Saturday, September 01, 2007
We have a home and we've been frantically moving ever since. It came through at the absolute last minute. Angels dropped a tiny cottage in our lap, two doors up the street from where we were living. Kitchen, living room, bath, 2 bedrooms, and LAUNDRY ROOM. I won't have to get rid of my washer and dryer or my fridge and freezer. It doesn't come with a stove but no big deal for now. Between microwave, crockpot, and the electrical appliances I've accumulated, I can cook for two people. Friend Dawn is right around corner too and she has a stove.
It's perfect for us. Sits on the back of a large lot, has security lights which turn on at night when anyone approaches. And it's gated with locks at the back.
My church is part of a coalition called Love, Inc. which helps people in dire circumstances. We had the next months rent but not the equal deposit so they came through with the deposit for us. We picked up the keys Thursday night.
Much of our time has been taken with moving stuff on two dollies (hand trucks?) and a Target shopping cart from one place to the other. Now I'm beginning to wash all the dishes and hose down everything washable before it goes in. Ray's church has already taken one trailer of stuff that wasn't being moved and now I'll move most of the rest of it into our new yard and sort into trash, giveaway, and keep. I hope the keep pile will be the smallest but we didn't have time to stop and think about each thing too hard.
we didn't swipe the shopping cart. It was sitting in our back alley so Ray brought it in to use and then we'll get it back to Target where it belongs. Honest, we will.
We're leaving the landlord two couches and my piano to deal with. I had it mostly for the girls, it's huge, and it won't fit in the new place. If I ever decide to start playing, it will be a small keyboard.
Our Social Worker from Adult Protective Services moved mountains. She got the Building Code people to call me. They have backed off and promised they'd let me know before they were going to come. So it was just our landlord applying pressure, not them. If he'd evicted us, we could stall for 120 days and he knew that. We wouldn't have, of course - I wanted out of that place as soon as possible but would rather have done it in a more orderly fashion.
With the money we're saving by much less rent and not having to rent a truck, we may put a few things in a small storage place for a month for two to give us time to think.
The last I heard, the girls are doing okay except for Rebecca and that may have improved by now.
Ray is still doing fine except we have to keep slowing him down.

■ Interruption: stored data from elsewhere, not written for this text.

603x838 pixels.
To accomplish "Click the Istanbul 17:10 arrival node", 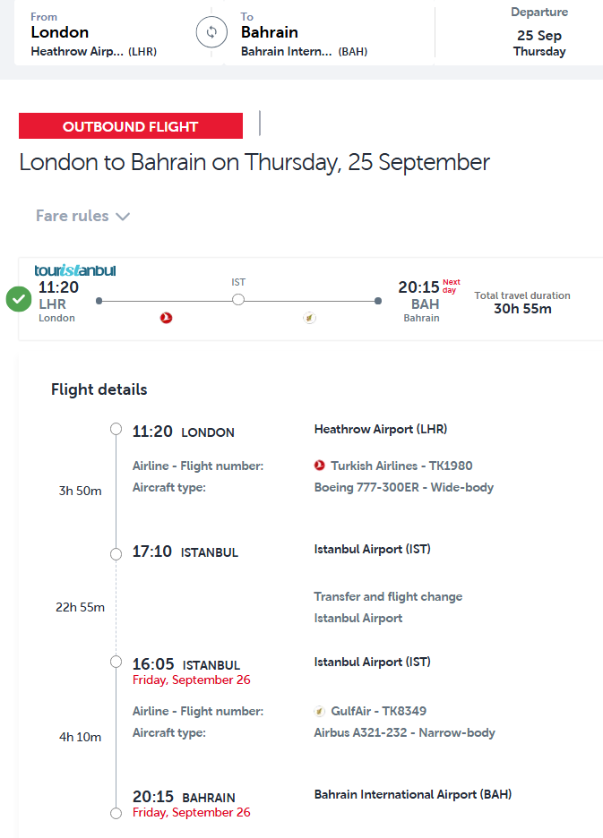I will 116,554.
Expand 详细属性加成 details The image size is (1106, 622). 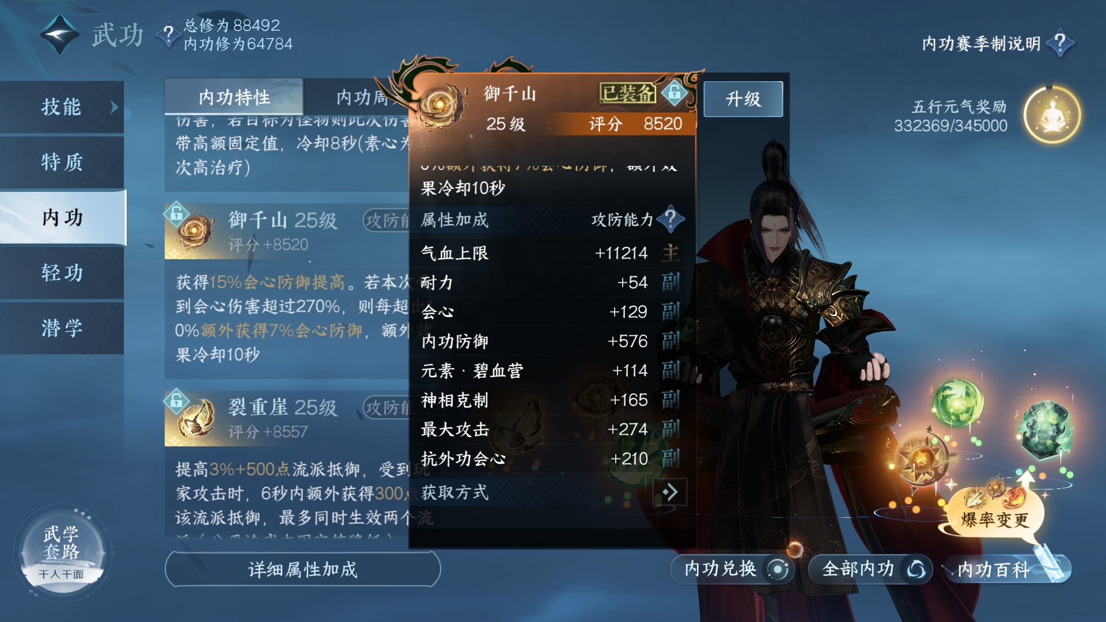pyautogui.click(x=303, y=569)
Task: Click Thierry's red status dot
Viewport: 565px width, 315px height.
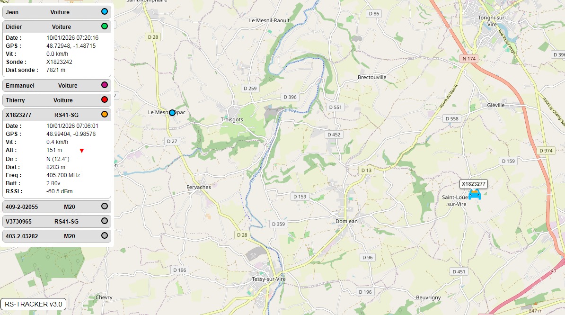Action: [x=105, y=100]
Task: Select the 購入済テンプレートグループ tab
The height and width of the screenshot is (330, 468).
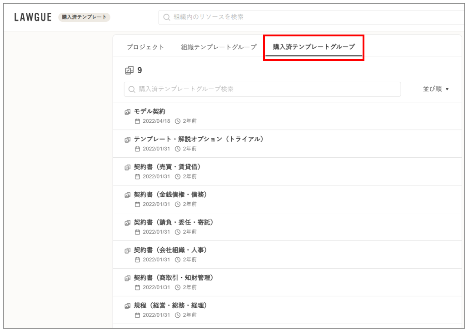Action: tap(314, 47)
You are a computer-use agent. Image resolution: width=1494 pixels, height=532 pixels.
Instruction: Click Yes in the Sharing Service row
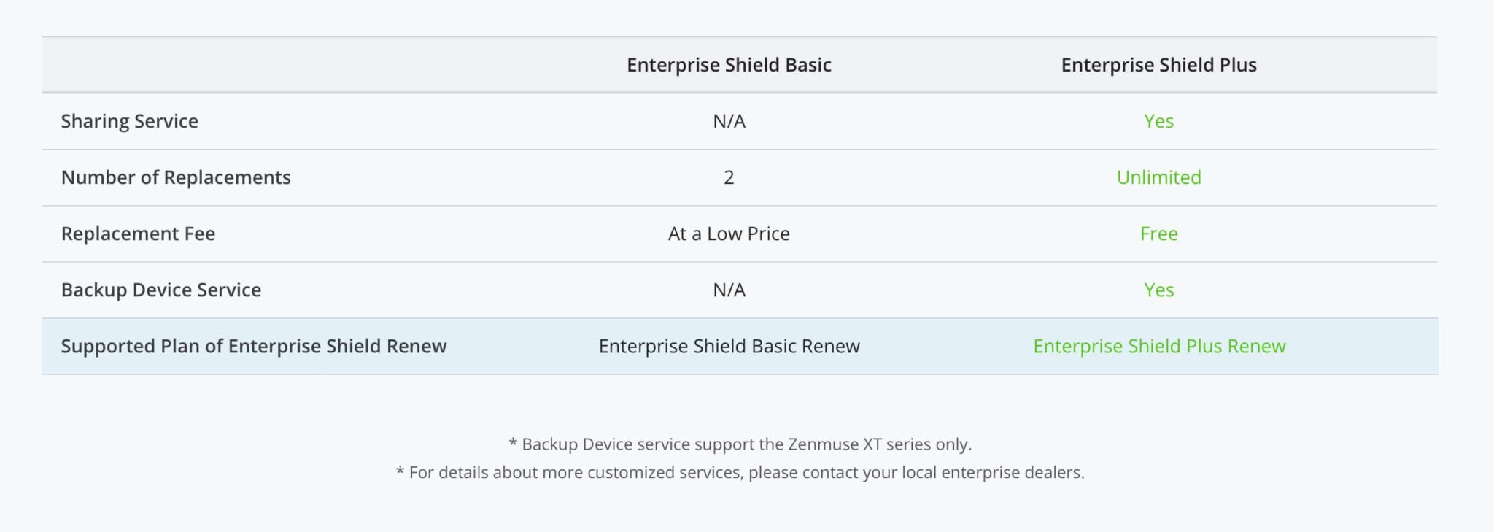pos(1158,121)
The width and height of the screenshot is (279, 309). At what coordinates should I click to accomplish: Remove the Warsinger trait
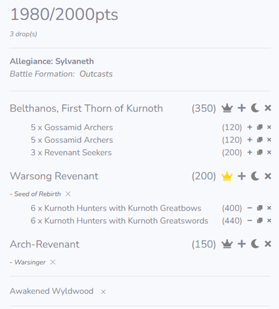[x=53, y=262]
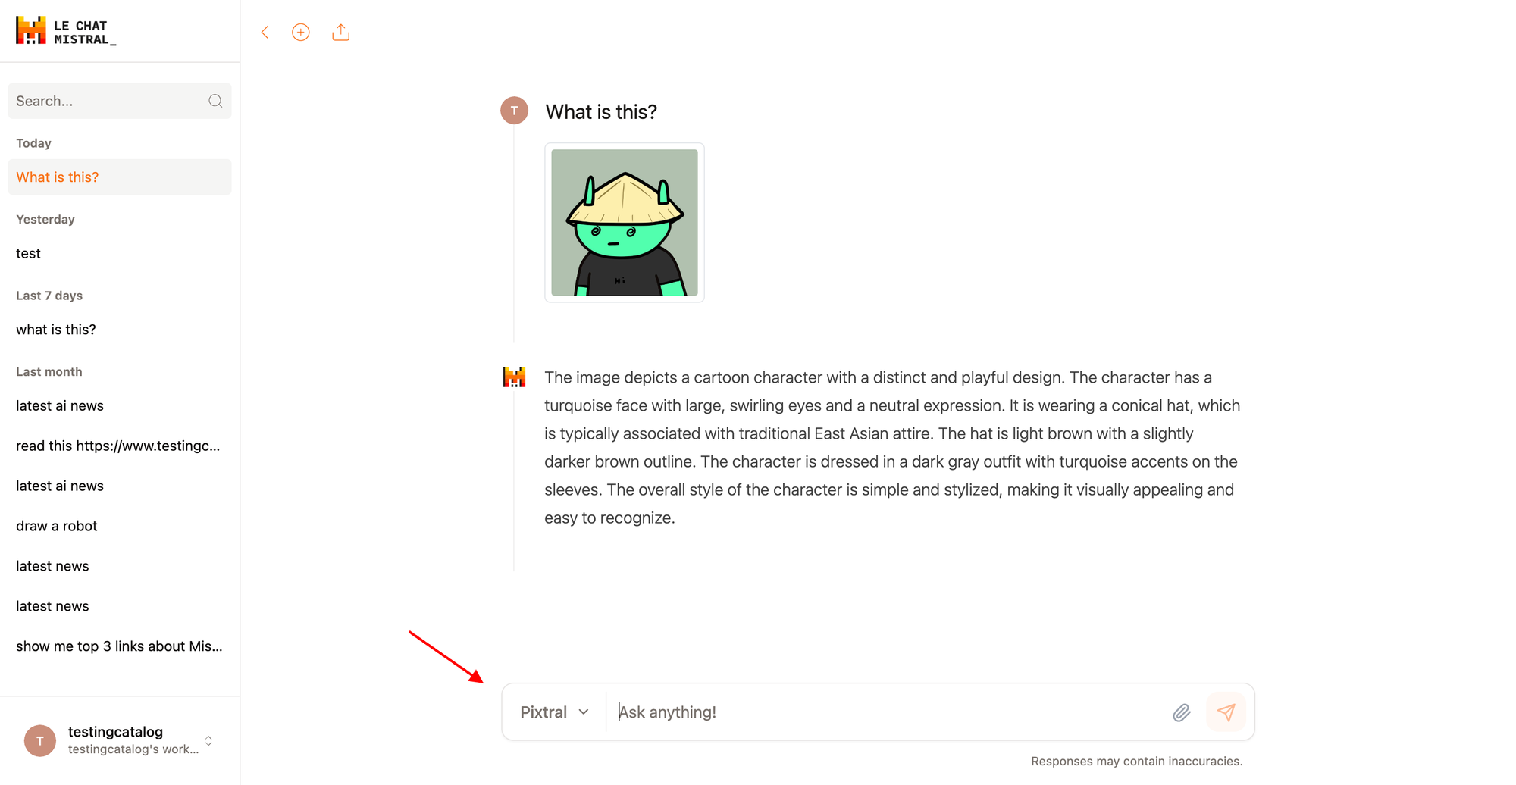Click into the Search... field
This screenshot has height=785, width=1516.
120,101
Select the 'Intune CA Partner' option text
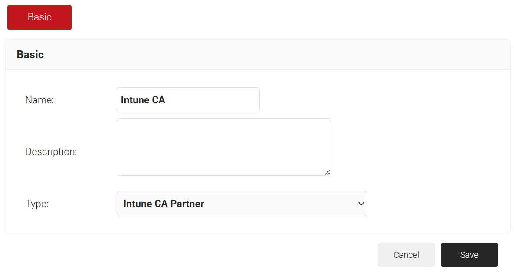This screenshot has width=514, height=273. click(164, 204)
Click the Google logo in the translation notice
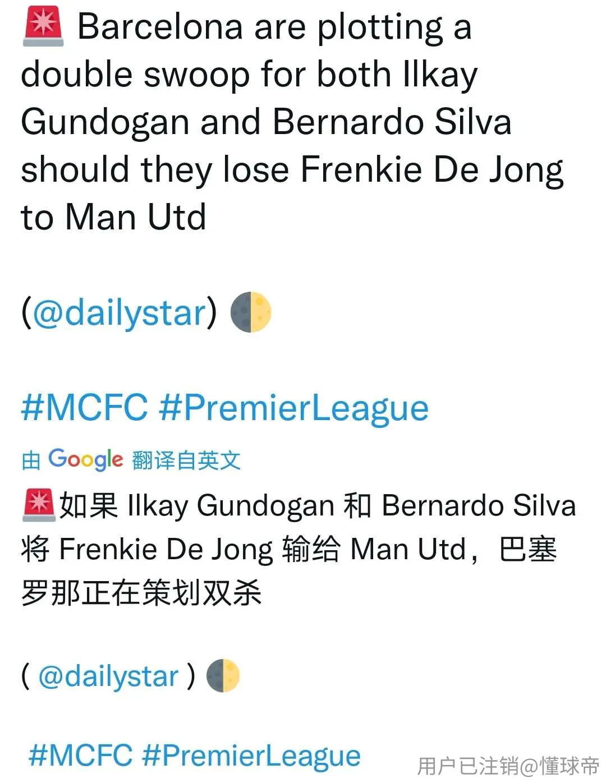This screenshot has height=783, width=606. click(x=85, y=460)
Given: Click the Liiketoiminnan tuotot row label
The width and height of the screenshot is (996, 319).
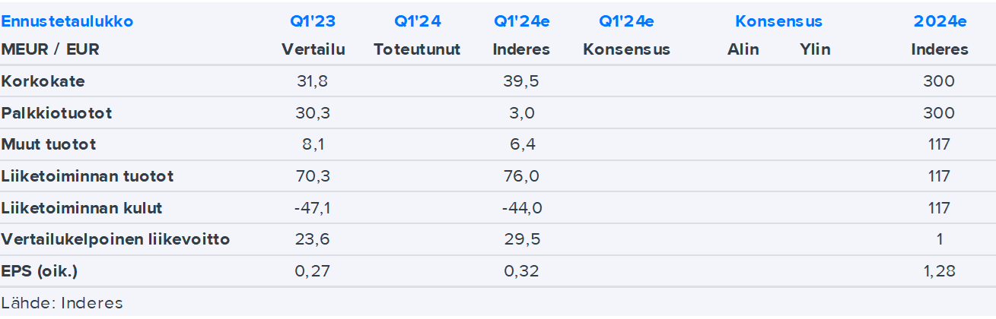Looking at the screenshot, I should (88, 176).
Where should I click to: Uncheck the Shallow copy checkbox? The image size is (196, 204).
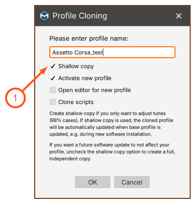pos(53,66)
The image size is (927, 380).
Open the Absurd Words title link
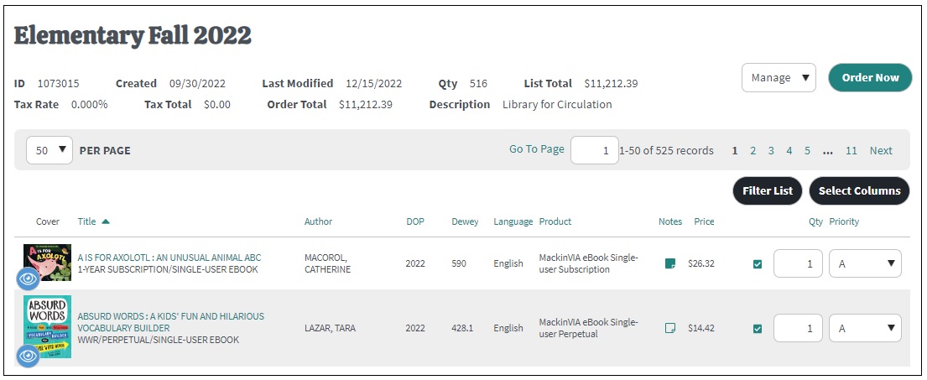(x=171, y=322)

When I left with friends R & L this morning, we locked the gate to the new house, left him with the t.v. in the old one and told him to stay put.
R & L (I don't know how anonymous the guys want to be) came over early this morning, put up more shelves for me, cut my pegboard down to size and hung 2 pieces of it in the kitchen. I splurged yesterday on two new bath towels, mat, lid cover, and shower curtain - all matching. The rest of the house is still a disaster but the bathroom looks good and now I'm focusing on the kitchen and my COMPUTER ROOM/OFFICE!! The living room will be Ray's and we'll share the other bedroom and kitchen.
They'll pick up Tim after work and get our bed set up and move a few more heavy things. Tonight we'll sleep in our new home. Yesterday Dawn, husband, daughter, Ray and I had out first meal there. Takeout Kentucky Fried. Wonderful.
There seems to be a light at the end of this tunnel. I miss the girls dreadfully; what happened shouldn't have, but I'm now looking ahead more than looking back.
Our cable (with internet) will be hooked up sometime next Thursday so I'll be back on line then. Now I'm going to go read a week's worth of email (already read the comments to the last post).
Thanks to everyone for all the support. All of you in the States enjoy your 3 day weekend and the rest of you enjoy what part of yours is still left.
And please ignore any typos. Once again strange keyboard.
(L) of R & L just brought me a plate of chicken strips and potato wedges. Those guys are so great.
Take care everyone. I'll be back when I can.